(RECORDED DATA begins)
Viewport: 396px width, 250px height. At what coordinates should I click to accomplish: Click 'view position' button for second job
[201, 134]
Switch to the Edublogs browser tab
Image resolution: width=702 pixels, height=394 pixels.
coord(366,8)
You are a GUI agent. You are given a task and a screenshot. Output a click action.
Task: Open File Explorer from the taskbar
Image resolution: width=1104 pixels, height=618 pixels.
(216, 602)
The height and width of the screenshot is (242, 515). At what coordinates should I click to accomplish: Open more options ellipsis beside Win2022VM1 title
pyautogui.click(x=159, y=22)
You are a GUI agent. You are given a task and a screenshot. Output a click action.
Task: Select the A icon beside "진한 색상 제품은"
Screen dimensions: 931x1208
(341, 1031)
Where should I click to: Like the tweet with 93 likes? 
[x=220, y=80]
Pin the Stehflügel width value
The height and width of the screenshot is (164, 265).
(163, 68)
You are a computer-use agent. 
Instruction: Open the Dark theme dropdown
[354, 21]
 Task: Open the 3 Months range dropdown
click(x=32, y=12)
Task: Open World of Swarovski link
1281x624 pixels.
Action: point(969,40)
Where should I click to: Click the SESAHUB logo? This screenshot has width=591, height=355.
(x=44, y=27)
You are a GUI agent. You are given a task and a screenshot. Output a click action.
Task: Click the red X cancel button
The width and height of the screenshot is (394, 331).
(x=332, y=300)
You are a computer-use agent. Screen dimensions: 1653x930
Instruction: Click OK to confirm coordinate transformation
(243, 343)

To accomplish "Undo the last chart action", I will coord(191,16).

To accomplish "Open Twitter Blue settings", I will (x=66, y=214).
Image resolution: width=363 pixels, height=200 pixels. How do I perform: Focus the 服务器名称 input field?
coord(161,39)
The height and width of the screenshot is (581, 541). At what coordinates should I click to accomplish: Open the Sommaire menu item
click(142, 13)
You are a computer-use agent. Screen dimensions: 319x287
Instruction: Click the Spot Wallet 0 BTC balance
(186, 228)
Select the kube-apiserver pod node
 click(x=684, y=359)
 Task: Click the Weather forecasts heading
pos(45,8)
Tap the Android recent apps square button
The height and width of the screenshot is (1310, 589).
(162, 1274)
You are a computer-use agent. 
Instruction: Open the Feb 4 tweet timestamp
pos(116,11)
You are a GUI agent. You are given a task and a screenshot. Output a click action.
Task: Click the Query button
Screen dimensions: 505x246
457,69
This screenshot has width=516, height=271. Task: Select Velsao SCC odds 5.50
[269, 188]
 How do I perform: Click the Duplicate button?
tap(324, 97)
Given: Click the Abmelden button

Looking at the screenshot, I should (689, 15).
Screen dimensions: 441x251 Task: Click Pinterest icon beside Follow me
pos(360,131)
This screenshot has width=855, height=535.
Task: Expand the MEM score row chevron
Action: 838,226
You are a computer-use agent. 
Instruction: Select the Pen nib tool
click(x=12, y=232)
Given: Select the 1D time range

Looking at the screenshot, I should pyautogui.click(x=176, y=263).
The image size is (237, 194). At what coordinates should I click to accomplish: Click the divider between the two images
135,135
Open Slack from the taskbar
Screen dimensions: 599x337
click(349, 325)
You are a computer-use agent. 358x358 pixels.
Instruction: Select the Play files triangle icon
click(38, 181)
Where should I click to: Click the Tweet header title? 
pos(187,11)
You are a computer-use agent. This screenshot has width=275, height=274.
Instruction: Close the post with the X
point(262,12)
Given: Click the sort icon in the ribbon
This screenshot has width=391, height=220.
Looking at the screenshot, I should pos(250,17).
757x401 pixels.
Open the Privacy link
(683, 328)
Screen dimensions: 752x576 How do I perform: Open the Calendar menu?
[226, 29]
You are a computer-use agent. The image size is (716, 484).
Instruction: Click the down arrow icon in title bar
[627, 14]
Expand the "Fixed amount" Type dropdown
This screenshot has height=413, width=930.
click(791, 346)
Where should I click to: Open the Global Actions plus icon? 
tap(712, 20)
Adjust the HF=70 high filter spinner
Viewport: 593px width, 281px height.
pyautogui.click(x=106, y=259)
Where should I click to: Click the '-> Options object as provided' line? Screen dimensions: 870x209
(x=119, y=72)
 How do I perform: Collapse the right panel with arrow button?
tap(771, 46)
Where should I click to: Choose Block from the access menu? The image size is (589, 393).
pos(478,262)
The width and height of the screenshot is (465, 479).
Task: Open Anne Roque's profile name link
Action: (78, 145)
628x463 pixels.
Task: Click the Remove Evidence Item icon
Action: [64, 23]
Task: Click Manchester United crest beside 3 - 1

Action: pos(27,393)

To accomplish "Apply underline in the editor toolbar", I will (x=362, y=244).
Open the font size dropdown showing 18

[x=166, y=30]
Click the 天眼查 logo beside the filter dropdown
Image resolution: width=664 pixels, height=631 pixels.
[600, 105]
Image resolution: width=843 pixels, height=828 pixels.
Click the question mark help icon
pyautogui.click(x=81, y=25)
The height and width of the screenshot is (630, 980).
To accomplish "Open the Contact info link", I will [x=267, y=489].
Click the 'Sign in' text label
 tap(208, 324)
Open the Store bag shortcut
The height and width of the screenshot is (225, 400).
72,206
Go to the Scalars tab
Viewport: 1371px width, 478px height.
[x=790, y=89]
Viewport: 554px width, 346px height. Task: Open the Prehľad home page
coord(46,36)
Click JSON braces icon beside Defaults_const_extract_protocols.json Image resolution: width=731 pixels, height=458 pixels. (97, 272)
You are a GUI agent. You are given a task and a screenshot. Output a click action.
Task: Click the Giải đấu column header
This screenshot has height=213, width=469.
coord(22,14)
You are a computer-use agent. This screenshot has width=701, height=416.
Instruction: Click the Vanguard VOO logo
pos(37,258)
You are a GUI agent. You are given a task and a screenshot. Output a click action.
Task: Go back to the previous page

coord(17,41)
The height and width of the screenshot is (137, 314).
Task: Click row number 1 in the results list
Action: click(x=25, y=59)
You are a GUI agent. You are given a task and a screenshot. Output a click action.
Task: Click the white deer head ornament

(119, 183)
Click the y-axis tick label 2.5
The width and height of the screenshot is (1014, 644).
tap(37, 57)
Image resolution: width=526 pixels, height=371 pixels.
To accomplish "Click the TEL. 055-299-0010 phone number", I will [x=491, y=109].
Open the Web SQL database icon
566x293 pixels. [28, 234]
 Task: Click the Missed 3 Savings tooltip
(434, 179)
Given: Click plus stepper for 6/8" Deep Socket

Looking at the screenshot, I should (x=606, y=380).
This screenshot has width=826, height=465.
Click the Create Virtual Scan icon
(RECORDED DATA ends)
EXERCISE OBJECTIVE: From the entries, copy every line in which the word "computer" occurs.

SOLUTION FOR THIS PROBLEM:
You are a computer-use agent. 
You are a computer-use agent. Screen dimensions: 1653x930
You are a computer-use agent. Screen dimensions: 319x287
You are a computer-use agent. 
You are a computer-use agent. 
You are a computer-use agent. 358x358 pixels.
You are a computer-use agent. This screenshot has width=275, height=274.
You are a computer-use agent. The image size is (716, 484).
You are a computer-use agent. This screenshot has width=701, height=416.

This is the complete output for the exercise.